## [Your objective]
Go through the entries one line at a time, and gather every line that has the word "agent".

(Stored items)
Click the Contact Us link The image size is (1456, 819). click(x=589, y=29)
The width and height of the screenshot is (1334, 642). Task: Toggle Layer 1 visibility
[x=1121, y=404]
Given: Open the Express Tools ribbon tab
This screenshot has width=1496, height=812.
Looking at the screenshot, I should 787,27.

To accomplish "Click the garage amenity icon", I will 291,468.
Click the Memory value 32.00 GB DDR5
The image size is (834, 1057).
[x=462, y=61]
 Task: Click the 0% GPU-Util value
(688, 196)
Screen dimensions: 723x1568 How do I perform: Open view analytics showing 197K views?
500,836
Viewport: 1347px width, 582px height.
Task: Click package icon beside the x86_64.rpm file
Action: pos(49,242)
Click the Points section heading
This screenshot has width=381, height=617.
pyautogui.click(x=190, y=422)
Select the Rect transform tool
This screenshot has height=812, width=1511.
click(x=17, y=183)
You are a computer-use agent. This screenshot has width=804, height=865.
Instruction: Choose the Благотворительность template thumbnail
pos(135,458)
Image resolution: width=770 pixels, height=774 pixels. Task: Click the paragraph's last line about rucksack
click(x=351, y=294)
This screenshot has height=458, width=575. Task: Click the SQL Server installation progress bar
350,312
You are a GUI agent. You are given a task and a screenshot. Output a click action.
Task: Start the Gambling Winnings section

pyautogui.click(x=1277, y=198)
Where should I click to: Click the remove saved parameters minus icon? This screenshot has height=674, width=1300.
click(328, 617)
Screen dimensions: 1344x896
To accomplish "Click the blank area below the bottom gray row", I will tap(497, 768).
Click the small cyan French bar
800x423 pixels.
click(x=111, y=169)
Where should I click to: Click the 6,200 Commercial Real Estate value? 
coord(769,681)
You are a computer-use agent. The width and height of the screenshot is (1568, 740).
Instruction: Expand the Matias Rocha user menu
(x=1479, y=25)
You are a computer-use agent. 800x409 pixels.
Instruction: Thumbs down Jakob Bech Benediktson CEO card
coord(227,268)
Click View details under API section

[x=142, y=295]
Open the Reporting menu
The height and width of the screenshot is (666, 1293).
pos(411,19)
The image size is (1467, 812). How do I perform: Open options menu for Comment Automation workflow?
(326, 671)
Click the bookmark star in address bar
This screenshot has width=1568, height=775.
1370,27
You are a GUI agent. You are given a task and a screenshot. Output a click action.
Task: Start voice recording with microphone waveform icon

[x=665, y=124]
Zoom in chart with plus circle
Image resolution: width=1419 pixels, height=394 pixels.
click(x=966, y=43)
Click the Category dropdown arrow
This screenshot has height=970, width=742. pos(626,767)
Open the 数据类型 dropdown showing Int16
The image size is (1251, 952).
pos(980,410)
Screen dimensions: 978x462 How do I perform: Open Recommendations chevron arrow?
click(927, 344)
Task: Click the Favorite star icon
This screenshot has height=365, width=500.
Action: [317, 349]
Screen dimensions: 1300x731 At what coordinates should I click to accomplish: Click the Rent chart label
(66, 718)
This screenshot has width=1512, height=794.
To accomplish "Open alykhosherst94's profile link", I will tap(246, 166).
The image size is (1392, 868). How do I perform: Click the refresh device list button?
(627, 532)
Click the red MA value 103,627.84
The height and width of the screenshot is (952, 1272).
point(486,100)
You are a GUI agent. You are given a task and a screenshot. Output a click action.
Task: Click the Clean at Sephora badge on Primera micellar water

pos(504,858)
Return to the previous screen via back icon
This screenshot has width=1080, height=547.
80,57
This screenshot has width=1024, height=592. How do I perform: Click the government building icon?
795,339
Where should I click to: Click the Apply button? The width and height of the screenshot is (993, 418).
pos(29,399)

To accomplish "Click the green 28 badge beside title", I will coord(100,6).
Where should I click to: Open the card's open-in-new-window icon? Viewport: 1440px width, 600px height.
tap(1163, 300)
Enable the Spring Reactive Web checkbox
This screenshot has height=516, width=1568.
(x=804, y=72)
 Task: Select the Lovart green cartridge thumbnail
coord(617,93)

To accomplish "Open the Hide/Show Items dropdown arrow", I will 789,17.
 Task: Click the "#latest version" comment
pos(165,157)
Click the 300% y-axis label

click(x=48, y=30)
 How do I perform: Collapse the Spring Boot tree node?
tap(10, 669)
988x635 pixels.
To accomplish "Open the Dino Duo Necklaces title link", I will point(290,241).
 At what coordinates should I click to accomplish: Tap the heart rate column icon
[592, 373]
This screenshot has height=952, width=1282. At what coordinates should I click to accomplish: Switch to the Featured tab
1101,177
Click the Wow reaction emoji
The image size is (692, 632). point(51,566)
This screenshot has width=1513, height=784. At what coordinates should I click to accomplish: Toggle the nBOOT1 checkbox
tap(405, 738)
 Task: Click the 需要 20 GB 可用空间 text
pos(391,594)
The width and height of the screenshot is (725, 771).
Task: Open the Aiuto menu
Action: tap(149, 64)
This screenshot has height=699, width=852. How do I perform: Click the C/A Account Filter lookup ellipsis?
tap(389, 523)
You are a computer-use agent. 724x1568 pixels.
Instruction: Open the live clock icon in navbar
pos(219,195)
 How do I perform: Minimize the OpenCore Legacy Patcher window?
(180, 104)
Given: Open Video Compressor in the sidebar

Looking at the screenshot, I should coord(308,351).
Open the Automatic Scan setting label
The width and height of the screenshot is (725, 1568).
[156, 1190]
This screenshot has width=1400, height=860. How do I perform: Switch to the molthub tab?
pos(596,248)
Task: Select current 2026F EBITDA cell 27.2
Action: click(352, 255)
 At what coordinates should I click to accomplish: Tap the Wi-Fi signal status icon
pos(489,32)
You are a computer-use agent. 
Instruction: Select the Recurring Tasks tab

## [Task answer]
You are a computer-use agent. This screenshot has width=804, height=865.
You are a GUI agent. You are given a task and a screenshot. Output a click action.
You are a computer-use agent. The width and height of the screenshot is (1568, 740).
You are a computer-use agent. 800x409 pixels.
You are a GUI agent. You are given a task and a screenshot. Output a click action.
You are a GUI agent. You are given a task and a screenshot. Output a click action.
You are a computer-use agent. 724x1568 pixels.
You are a computer-use agent. 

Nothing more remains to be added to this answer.